Assignment: From the data below, retype exactly the lines starting with the one that contains "Nouveautés (385, 121)" and ending with the one that contains "Libretto Manutenzione Ferroli Domiproject", both included.

=== Section Start ===

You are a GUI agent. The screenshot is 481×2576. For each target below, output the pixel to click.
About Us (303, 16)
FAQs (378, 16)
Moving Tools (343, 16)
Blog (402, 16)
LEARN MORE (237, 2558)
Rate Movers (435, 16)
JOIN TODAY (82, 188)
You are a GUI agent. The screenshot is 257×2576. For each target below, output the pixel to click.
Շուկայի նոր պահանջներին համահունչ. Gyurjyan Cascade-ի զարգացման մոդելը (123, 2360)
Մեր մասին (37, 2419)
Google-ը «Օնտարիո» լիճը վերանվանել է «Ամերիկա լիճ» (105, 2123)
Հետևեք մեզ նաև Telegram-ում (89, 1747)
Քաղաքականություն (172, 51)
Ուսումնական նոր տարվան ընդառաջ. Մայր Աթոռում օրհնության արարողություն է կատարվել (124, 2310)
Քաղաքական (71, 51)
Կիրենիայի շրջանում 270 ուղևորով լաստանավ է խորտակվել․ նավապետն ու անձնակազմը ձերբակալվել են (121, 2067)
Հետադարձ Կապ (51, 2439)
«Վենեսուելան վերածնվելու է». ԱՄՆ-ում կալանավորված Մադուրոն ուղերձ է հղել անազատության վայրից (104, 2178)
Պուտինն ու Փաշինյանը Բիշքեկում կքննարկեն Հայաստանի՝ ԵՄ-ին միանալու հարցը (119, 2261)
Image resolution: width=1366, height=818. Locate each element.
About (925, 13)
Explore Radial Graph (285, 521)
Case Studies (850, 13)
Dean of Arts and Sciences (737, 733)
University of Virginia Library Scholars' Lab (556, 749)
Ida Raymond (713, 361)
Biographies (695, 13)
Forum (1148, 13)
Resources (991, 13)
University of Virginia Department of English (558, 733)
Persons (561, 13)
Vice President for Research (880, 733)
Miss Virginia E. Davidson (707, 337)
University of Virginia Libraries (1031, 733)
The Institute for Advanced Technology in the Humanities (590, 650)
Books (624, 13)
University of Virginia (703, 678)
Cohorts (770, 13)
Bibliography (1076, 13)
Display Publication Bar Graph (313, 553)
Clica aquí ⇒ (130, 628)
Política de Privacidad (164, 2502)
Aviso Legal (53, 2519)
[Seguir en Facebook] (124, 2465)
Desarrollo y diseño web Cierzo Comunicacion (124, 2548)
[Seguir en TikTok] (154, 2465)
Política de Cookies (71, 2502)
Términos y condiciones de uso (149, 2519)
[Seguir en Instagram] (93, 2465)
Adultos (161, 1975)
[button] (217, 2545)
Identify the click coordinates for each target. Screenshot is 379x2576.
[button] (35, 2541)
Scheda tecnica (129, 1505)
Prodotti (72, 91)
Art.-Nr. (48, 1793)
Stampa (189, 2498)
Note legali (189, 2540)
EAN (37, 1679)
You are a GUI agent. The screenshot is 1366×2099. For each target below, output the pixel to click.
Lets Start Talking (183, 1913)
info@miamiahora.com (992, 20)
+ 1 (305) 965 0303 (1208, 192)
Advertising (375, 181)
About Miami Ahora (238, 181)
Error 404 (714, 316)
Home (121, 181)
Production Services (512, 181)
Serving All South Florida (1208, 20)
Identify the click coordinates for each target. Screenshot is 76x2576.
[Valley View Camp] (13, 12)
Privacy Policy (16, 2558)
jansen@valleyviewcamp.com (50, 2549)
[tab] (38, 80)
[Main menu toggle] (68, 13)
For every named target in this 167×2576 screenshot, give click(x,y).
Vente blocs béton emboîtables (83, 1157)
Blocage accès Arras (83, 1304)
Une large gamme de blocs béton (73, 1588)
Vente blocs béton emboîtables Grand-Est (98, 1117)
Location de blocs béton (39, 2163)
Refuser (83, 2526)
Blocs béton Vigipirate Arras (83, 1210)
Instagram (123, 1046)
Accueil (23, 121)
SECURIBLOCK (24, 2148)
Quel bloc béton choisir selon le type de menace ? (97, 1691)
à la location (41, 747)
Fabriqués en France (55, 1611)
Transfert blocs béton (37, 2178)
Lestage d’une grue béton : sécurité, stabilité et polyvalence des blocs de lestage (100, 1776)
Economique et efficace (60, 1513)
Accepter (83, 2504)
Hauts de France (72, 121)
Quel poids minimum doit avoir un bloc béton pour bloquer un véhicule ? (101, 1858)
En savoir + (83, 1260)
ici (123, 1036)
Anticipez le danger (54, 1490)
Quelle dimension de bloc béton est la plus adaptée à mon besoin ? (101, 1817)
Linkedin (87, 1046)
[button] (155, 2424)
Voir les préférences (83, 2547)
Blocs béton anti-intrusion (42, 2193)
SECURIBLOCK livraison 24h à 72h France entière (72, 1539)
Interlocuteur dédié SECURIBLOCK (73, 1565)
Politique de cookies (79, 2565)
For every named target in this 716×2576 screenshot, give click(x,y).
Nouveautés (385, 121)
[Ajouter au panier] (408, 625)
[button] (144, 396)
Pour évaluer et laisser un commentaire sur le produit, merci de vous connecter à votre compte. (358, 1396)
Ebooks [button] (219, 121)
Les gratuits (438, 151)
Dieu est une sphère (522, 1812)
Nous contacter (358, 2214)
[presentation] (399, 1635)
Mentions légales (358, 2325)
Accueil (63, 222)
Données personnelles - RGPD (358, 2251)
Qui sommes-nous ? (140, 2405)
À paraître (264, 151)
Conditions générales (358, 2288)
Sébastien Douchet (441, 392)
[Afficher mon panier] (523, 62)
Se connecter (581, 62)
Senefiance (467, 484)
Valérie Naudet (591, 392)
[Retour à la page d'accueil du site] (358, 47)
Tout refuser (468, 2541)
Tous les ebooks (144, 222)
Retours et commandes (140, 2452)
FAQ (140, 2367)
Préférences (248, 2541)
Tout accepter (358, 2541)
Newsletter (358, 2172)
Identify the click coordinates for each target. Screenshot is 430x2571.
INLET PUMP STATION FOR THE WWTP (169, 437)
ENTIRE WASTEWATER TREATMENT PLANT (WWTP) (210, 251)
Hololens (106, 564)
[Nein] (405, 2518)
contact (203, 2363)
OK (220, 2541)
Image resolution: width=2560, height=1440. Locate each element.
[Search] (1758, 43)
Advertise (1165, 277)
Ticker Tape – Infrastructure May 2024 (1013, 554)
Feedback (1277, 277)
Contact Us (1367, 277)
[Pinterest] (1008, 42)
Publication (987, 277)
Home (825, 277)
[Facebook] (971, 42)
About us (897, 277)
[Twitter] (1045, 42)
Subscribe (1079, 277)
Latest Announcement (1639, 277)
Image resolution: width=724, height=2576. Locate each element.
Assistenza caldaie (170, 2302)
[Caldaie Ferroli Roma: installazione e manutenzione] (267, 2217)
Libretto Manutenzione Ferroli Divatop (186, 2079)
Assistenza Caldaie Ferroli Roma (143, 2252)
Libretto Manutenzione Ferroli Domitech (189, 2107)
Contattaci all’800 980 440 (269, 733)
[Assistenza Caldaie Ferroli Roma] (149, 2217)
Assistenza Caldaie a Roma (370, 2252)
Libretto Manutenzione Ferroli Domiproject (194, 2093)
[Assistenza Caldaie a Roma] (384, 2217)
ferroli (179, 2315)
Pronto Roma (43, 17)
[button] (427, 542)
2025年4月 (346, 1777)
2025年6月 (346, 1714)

=== Section End ===

Worked solution:
Nouveautés (385, 121)
[Ajouter au panier] (408, 625)
[button] (144, 396)
Pour évaluer et laisser un commentaire sur le produit, merci de vous connecter à votre compte. (358, 1396)
Ebooks [button] (219, 121)
Les gratuits (438, 151)
Dieu est une sphère (522, 1812)
Nous contacter (358, 2214)
[presentation] (399, 1635)
Mentions légales (358, 2325)
Accueil (63, 222)
Données personnelles - RGPD (358, 2251)
Qui sommes-nous ? (140, 2405)
À paraître (264, 151)
Conditions générales (358, 2288)
Sébastien Douchet (441, 392)
[Afficher mon panier] (523, 62)
Se connecter (581, 62)
Senefiance (467, 484)
Valérie Naudet (591, 392)
[Retour à la page d'accueil du site] (358, 47)
Tout refuser (468, 2541)
Tous les ebooks (144, 222)
Retours et commandes (140, 2452)
FAQ (140, 2367)
Préférences (248, 2541)
Tout accepter (358, 2541)
Newsletter (358, 2172)
Identify the click coordinates for each target. Screenshot is 430x2571.
INLET PUMP STATION FOR THE WWTP (169, 437)
ENTIRE WASTEWATER TREATMENT PLANT (WWTP) (210, 251)
Hololens (106, 564)
[Nein] (405, 2518)
contact (203, 2363)
OK (220, 2541)
Image resolution: width=2560, height=1440. Locate each element.
[Search] (1758, 43)
Advertise (1165, 277)
Ticker Tape – Infrastructure May 2024 (1013, 554)
Feedback (1277, 277)
Contact Us (1367, 277)
[Pinterest] (1008, 42)
Publication (987, 277)
Home (825, 277)
[Facebook] (971, 42)
About us (897, 277)
[Twitter] (1045, 42)
Subscribe (1079, 277)
Latest Announcement (1639, 277)
Image resolution: width=724, height=2576. Locate each element.
Assistenza caldaie (170, 2302)
[Caldaie Ferroli Roma: installazione e manutenzione] (267, 2217)
Libretto Manutenzione Ferroli Divatop (186, 2079)
Assistenza Caldaie Ferroli Roma (143, 2252)
Libretto Manutenzione Ferroli Domitech (189, 2107)
Contattaci all’800 980 440 (269, 733)
[Assistenza Caldaie Ferroli Roma] (149, 2217)
Assistenza Caldaie a Roma (370, 2252)
Libretto Manutenzione Ferroli Domiproject (194, 2093)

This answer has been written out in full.